■ REQUIREMENT: Leaving pictures out, repeat word for word the line that has "Where should I" and each line that follows it to the end of the listing.

§ §

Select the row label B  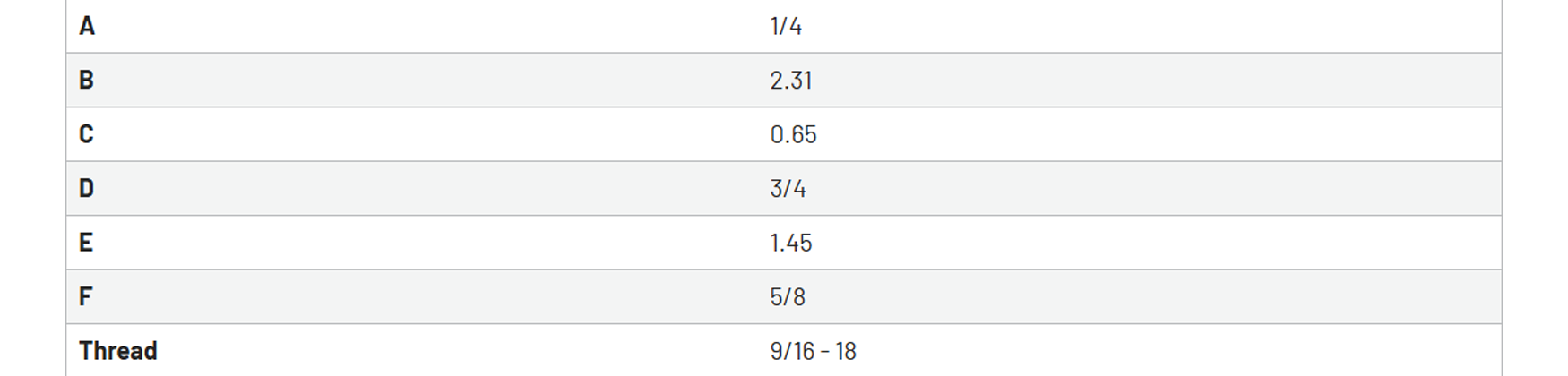(x=86, y=80)
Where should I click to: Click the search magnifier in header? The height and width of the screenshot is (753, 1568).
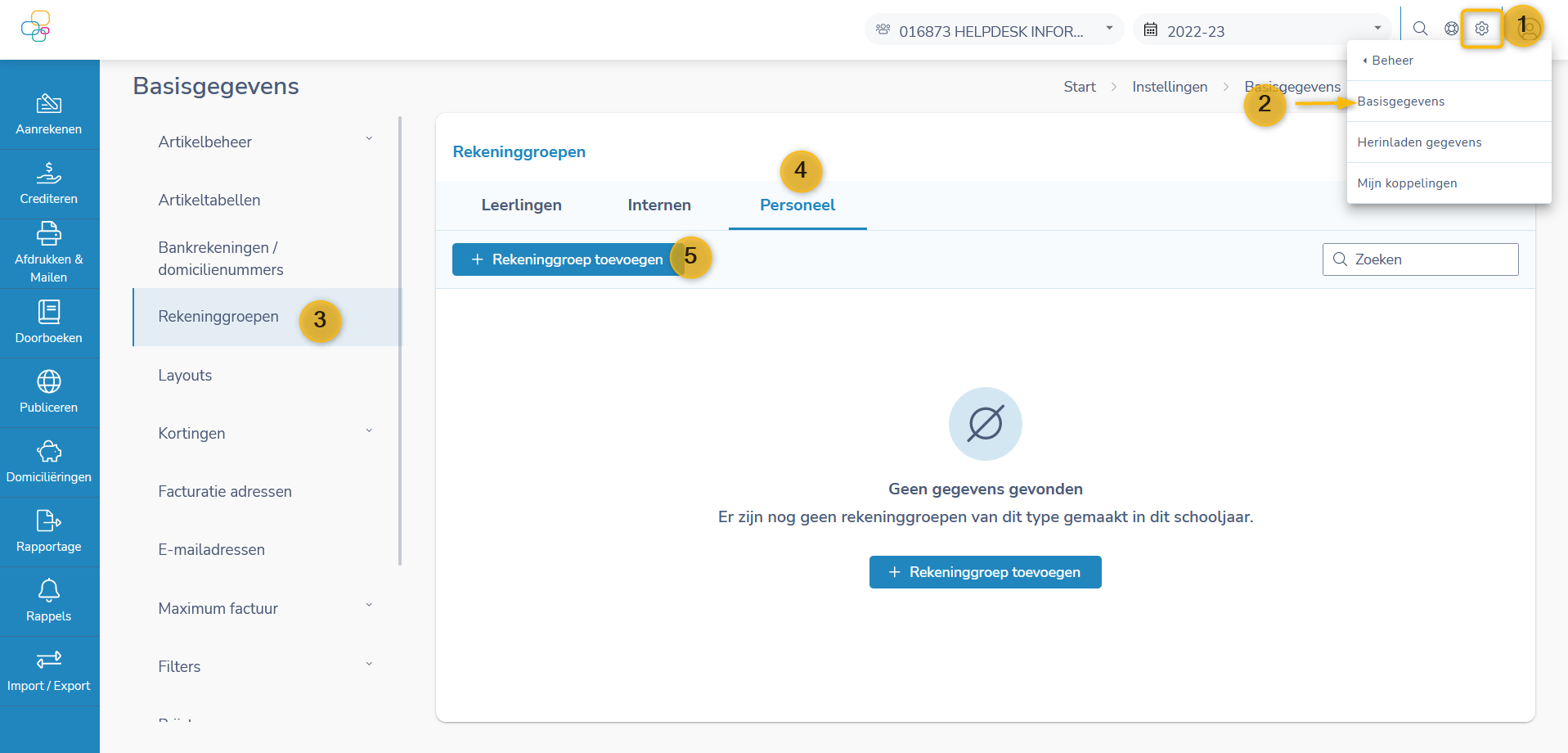1420,29
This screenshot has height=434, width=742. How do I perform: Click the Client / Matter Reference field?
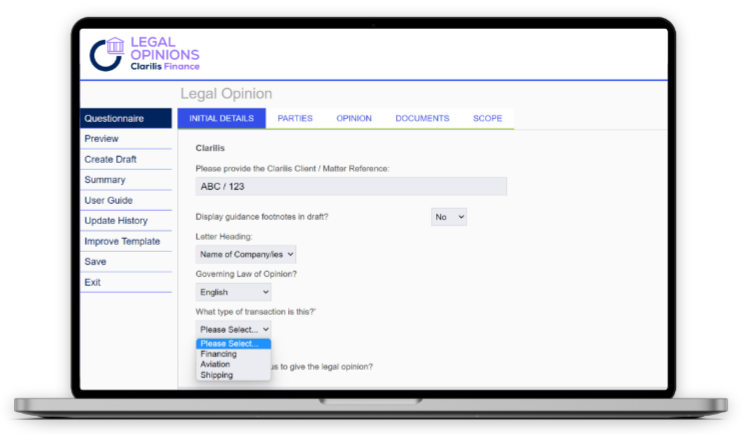[351, 186]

§ §

■ WRITTEN SOLUTION:
Where should I click to: Click the search magnifier in header? The height and width of the screenshot is (753, 1568).
1420,29
This screenshot has height=434, width=742. How do I perform: Click the Client / Matter Reference field?
[351, 186]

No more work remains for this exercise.